The cybercrime collective calling itself Scattered LAPSUS$ Hunters (SLH) is now paying significant cash — between $500 and $1,000 per call upfront — to recruit women to conduct voice phishing (vishing) attacks against corporate IT support teams. This recruitment tactic was spotted in posts on Telegram channels and highlighted in a threat intelligence brief from Dataminr.
What SLH is Doing
- SLH is specifically looking for female callers and supplying them with pre-written scripts to impersonate employees and trick help desk staff.
- The goal of these vishing calls is to manipulate IT support into performing actions such as resetting passwords or bypassing authentication controls, giving the attackers a foothold inside targeted networks.
- By recruiting women, SLH is likely trying to make the calls sound more credible and evade help desk training that might expect male attackers.
Who SLH Is
SLH isn’t a single gang but a super-collective of major cybercrime groups, including:
- LAPSUS$
- Scattered Spider
- ShinyHunters
These groups have a history of sophisticated social engineering attacks and high-profile breaches.
How Their Attacks Work
Once a voice phishing call gets a password reset or MFA change approved by an IT help desk:
- Initial Access & MFA Bypass:
- They use the compromised credentials to enter networks.
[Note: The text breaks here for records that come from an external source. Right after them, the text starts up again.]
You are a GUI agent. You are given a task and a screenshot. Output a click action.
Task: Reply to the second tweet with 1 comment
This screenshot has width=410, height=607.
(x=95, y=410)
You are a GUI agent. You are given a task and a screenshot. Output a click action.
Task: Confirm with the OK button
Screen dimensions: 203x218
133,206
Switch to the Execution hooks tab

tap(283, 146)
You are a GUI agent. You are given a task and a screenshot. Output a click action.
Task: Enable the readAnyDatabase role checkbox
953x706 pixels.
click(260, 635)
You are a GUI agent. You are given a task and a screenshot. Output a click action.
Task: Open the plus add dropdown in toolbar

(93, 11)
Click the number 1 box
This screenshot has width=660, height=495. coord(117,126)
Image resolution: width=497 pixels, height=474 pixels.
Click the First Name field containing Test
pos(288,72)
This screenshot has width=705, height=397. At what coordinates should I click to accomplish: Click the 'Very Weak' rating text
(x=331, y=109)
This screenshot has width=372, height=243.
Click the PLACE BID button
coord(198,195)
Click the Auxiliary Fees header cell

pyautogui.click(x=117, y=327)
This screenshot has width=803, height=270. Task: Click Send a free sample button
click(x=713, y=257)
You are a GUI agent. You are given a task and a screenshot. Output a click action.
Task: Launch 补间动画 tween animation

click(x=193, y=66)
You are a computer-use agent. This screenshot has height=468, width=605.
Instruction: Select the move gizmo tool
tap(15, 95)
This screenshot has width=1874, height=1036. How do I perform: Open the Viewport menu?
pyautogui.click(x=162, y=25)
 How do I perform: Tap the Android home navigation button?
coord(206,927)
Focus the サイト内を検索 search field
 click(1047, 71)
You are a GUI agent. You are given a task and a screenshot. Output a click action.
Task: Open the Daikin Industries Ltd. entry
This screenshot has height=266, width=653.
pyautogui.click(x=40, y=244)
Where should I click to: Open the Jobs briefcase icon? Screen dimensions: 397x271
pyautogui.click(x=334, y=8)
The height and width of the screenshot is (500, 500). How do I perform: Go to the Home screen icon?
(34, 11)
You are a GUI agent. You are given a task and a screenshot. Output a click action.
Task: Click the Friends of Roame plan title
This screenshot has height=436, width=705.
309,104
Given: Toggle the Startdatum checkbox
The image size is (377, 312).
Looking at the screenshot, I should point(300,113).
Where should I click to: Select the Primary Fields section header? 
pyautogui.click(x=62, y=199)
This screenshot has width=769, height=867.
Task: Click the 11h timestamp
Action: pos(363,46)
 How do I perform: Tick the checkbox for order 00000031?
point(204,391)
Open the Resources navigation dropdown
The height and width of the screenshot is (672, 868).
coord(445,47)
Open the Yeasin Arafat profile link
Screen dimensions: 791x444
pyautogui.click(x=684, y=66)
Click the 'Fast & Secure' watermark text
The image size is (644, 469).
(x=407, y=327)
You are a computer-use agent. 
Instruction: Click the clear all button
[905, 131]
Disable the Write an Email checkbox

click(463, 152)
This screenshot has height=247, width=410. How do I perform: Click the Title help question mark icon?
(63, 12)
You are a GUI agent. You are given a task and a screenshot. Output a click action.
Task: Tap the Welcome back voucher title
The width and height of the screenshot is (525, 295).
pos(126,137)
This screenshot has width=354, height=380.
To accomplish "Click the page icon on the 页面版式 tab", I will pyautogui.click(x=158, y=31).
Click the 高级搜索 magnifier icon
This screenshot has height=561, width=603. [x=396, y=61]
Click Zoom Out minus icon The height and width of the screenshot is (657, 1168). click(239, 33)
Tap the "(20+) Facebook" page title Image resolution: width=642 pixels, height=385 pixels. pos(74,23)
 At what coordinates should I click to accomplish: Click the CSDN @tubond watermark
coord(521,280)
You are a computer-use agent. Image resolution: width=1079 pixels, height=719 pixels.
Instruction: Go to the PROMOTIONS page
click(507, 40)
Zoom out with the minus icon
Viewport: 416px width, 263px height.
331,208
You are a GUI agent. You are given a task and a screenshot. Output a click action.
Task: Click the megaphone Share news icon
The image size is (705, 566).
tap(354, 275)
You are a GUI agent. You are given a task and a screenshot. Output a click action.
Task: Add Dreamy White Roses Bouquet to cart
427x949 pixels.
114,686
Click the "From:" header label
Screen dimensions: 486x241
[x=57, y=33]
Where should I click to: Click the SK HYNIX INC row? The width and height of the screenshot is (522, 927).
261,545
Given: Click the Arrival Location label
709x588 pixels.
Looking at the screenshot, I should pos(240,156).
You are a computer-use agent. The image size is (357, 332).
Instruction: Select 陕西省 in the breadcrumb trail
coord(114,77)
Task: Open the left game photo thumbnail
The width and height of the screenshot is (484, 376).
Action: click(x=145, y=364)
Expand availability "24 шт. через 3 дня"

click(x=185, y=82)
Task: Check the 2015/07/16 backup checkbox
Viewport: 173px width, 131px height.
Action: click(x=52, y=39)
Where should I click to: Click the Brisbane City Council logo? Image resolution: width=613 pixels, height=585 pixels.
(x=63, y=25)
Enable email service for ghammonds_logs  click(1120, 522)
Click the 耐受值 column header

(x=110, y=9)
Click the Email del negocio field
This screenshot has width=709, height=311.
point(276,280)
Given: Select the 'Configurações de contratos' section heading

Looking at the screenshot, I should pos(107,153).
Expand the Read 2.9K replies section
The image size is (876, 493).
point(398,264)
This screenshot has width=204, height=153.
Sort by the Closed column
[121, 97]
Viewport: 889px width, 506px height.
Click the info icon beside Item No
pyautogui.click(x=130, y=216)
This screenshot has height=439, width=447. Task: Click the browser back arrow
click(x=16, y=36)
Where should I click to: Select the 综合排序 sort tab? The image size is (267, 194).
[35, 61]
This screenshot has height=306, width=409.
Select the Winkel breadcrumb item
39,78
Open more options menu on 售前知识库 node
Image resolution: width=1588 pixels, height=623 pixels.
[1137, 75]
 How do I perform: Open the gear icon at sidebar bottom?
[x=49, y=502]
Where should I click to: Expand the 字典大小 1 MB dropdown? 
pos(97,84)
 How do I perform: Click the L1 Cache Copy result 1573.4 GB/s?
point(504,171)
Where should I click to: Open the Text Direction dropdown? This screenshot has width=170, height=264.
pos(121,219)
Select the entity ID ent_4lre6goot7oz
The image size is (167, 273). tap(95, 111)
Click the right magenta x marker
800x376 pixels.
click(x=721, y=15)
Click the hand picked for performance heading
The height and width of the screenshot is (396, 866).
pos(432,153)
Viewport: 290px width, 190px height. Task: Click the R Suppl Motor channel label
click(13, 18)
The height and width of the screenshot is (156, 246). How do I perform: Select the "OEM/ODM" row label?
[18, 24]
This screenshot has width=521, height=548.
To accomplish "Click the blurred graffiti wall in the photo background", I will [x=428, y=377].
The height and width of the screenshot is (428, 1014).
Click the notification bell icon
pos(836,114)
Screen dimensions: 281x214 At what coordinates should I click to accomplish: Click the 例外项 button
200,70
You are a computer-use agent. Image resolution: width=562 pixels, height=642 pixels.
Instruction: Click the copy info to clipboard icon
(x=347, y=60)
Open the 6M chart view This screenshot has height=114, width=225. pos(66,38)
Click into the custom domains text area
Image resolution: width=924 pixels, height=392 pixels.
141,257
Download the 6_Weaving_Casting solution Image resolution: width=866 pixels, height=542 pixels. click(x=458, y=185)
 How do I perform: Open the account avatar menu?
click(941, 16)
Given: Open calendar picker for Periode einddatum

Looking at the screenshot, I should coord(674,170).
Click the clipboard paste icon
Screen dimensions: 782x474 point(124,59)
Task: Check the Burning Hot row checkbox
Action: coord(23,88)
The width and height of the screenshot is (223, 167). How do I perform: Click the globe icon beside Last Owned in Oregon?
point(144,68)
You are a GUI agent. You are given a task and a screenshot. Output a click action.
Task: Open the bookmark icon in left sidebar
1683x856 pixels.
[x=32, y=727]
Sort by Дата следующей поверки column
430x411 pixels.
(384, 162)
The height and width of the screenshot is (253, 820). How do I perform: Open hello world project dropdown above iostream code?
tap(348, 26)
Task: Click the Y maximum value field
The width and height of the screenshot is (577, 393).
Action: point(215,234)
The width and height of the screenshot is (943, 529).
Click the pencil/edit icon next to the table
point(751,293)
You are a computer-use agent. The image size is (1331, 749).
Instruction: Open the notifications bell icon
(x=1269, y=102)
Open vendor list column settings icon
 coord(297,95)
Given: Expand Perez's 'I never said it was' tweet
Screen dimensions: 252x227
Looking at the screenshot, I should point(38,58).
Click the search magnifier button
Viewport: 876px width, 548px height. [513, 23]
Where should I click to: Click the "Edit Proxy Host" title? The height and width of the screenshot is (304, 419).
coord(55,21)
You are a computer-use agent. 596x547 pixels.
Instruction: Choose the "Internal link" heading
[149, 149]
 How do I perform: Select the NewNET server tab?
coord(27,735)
- SLH uses advanced techniques like MFA prompt bombing (repeated multifactor prompts until an employee approves one) and SIM swapping to defeat MFA protections.
- Stealthy Movement & Tools:
- Attackers blend in using residential proxy networks (like Luminati and OxyLabs) so their connections look like normal user traffic.
- They employ tunneling tools such as Ngrok, Teleport, and Pinggy, along with free file-sharing services (file.io, gofile.io, mega.nz, transfer.sh) to move around and exfiltrate data without triggering alerts.
- Reconnaissance & Escalation:
- In documented breaches, attackers have built virtual machines inside victim environments after initial access to run reconnaissance tools (e.g., Active Directory enumeration).
- Tools like ADRecon and Microsoft Graph API calls against Azure environments have been used to map systems and escalate privileges.
- Data Theft & Post-Exploitation:
- SLH has been observed extracting data, including Outlook mailbox files and files from cloud platforms like Snowflake.
- Some breaches have later evolved into ransomware deployments once the attackers had broad access.
Broader Modus Operandi
- In recent analysis, cybersecurity firm ReliaQuest noted that parts of the collective — especially ShinyHunters — might be shifting to branded subdomain impersonation combined with adversary-in-the-middle (AiTM) phishing tied to live phone pretexts.
- This includes registering domains like “
<organization>.sso-verify[.]com” to get users to submit credentials in real time. - There’s evidence they may be reusing exposed SaaS credentials to build convincing pretexts and automate access, allowing them to compromise identities quickly without deploying malware.
- ReliaQuest also reported that ShinyHunters refers to this expanded operation as the “SLH Operations Centre”, outsourcing scripted vishing and even harassment tasks to scale attacks efficiently.
What Organizations Should Do
Because human deception is now a key entry point:
- Train help desk and support staff to recognize polished scripts and convincing voice impersonation.
- Enforce strict identity verification, such as out-of-band checks or secondary confirmations, before doing password or MFA resets.
- Harden MFA by moving away from SMS-based methods toward stronger, phishing-resistant options like hardware security keys.
- Audit logs after help desk interactions for unexpected account creations or privilege escalations.